Market poised for EU long-end test

5 min read
EMEA

Two public sector issuers snuck ahead of the European Union on Monday, which announced plans to tap a long-dated line for its first syndication of the year in a test for the so far unprobed 30-year point in the euro SSA market this year.

Ile de France and Lower Saxony got mid-curve prints, before investors’ eyes turn to the supranational which mandated BNP Paribas, JP Morgan, NatWest Markets, Nomura, and UniCredit for a tap of its 3% March 2053.

The deal does not completely match-up with what many bankers had envisioned, especially given the €80bn the issuer needs to raise in the first half of 2023. Some had expected a dual-tranche offering, with a mid-curve security joining the 30-year bond. “The real money community, some of the treasury [buyers are] not extending out that far… It might be more challenging from a tenor perspective,” said a lead on the Ile de France euro deal of the EU’s announcement of its mandate.

He added that the bond would likely come “cheap”: “In this market there’s a price for everything.”

The inversion of the swap curve has made raising longer dated funding trickier for public sector issuers. A banker away from the new mandate said the week before that, “They will really have to pay up a little bit.”

The euro swap curve is showing a negative 30bp differential between the 20 and 30-year marks.

Some market talk was expecting a deal of around €2.7bn, though the IdF lead is expecting a print of more than €3bn.

The pre-EU slot

The two Monday deals came with long eight-year tenors, though that was viewed as a coincidence rather than anything being particularly attractive about the maturity.

Ile de France found the greater interest of the pair with its sustainability offering. The leads Bank of America, Credit Agricole, Natixis and Societe Generale gathered more than €2.3bn of demand by close. The French region took its maximum size of €600m from the book. It tightened the spread by 4bp from guidance to print at 46bp above OATs.

The deal offered a minimal new issue concession, the lead putting it at flat to 1bp. He put the mid-swaps spread at 20bp, though he noted the level was “jumping around a bit”. A banker away said the French name offered roughly 17bp above mid-swaps.

“When we look at these books from the perspective of quality, granularity and quantum, it did tick all three boxes,” the IdF lead said. “The ESG aspect certainly helps. We’re seeing a renewed focus on that from the treasuries, but that helped with the asset manager or your real money community as well, which has been a little bit more absent year-to-date.”

“For a lot of investors they are one of the best ESG names in the market,” the banker away said. “For [investors], the ESG aspect is a big, big [attraction to] this name. The demand for ESG is still significant and you clearly see a difference in the stickiness of the order book when it's an ESG trade versus conventional.”

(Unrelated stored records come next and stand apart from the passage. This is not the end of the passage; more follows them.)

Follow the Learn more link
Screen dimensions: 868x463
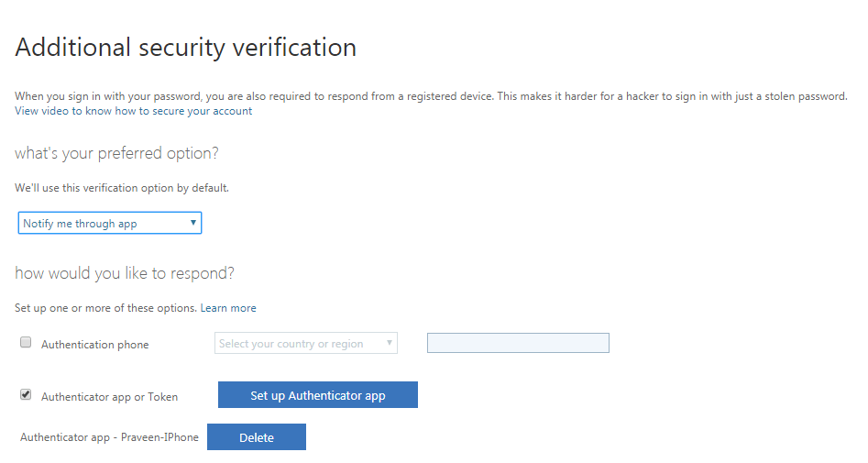pos(228,308)
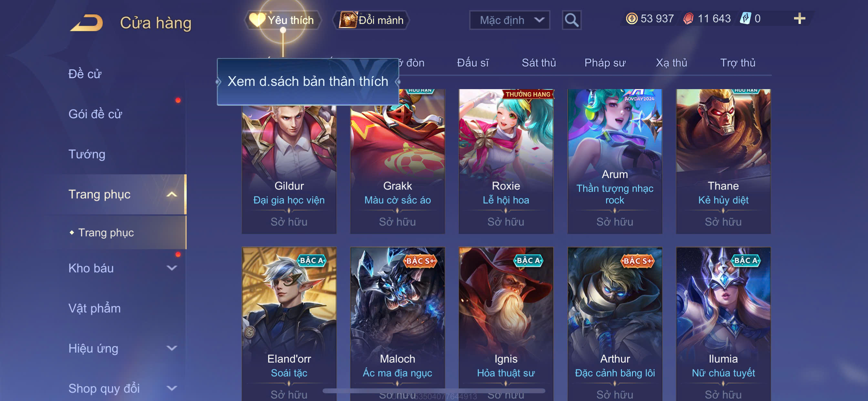The width and height of the screenshot is (868, 401).
Task: Expand the Shop quy đổi section
Action: [172, 388]
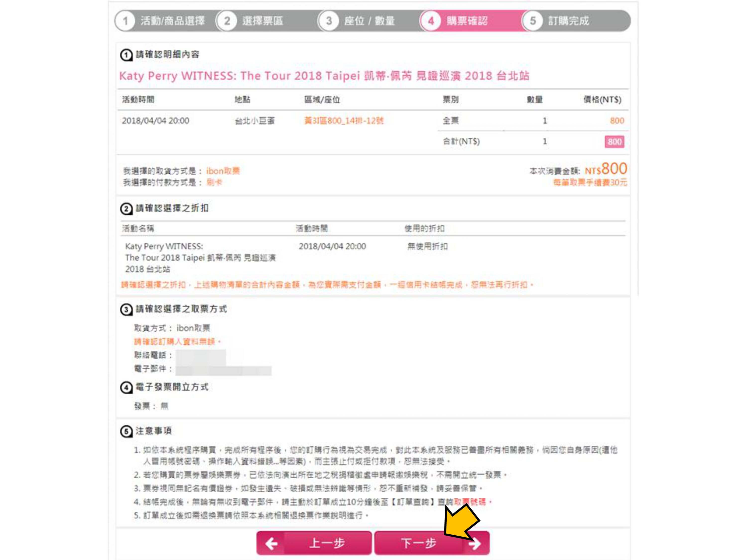Click the blurred 電子郵件 field
The height and width of the screenshot is (560, 747).
[223, 369]
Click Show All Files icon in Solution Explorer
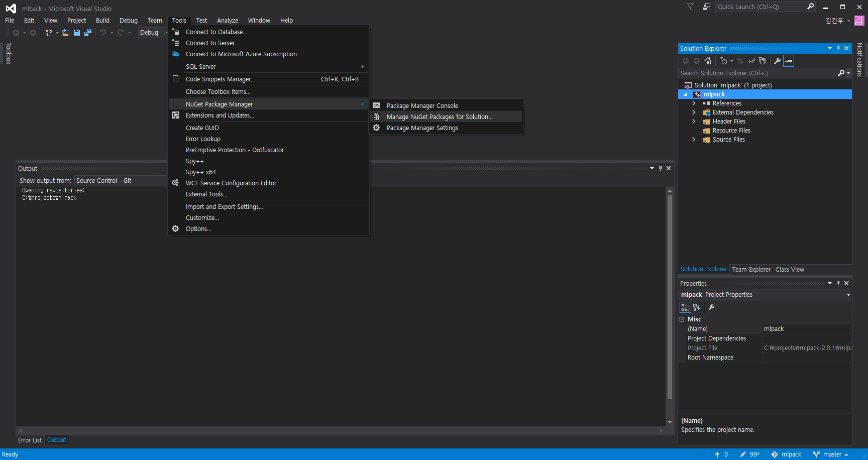The image size is (868, 460). pyautogui.click(x=763, y=61)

The IdF print maintains the issuer’s sparse but regular presence in the euro ESG market. It has printed at least once a year there since 2020.

A better outcome

Lower Saxony appeared alongside IdF on Monday, also with a long eight-year.

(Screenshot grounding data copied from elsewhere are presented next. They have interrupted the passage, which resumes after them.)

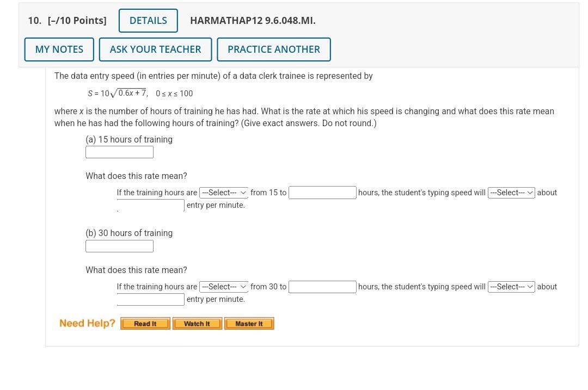Open the typing speed Select dropdown in part (a)
The height and width of the screenshot is (390, 588).
[x=511, y=192]
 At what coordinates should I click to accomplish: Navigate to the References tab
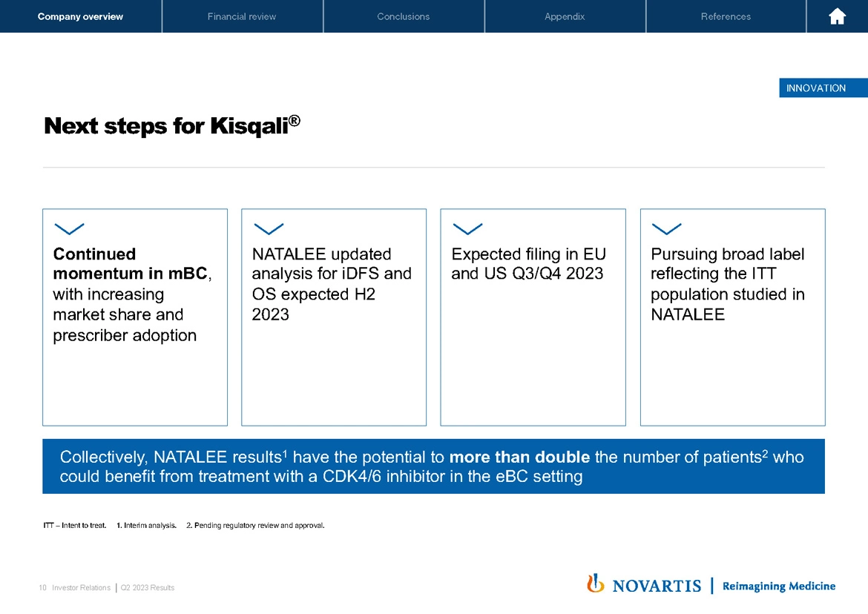coord(726,16)
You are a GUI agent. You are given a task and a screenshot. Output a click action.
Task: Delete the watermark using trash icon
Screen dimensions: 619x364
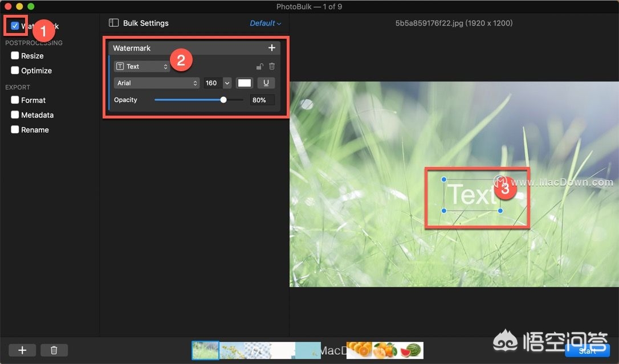point(272,67)
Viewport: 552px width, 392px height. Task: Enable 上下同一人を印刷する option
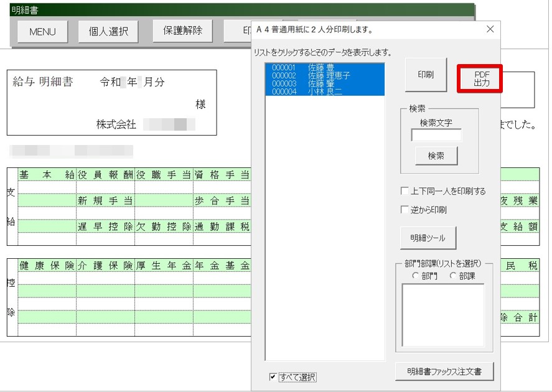tap(404, 192)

The German region got books of more than €1.15bn for a €750m trade – including €150m of JLM interest – following marketing by DekaBank, Helaba, HSBC, NordLB and TD Securities. It tightened 1bp from the guidance of mid-swaps flat area, leaving a 1bp-2bp new issue concession.

Rising returns helped smooth the deal’s passage, TD Securities syndicate banker Mark Byrne told IFR: "The German Laender issuers enjoy somewhat strong demand from German regional and savings banks. With Laender supply in H2 2022 down about 65% from H1 2022 these buyers had little to buy. However now, they are fully reengaged in the market and enjoying the higher yields and wider spread versus the mid-swap that is on offer."

The deal offered Lower Saxony a better-looking outcome than the last time it approached the euro market, when its “aggressive” tightening – as one lead at the time put it – led the 10-year deal to lose half its book.

But building a hugely oversubscribed book is also not a priority for the sector.

“While most SSA issuers are beholden to shareholders or taxpayers," Byrne said, "the German Laender are acutely aware of this and most have a competitive bidding process from their banks for underwritten deals. Therefore it's fair to say price is a key consideration ahead of a transaction and a massive oversubscribed book is not necessarily an aim.”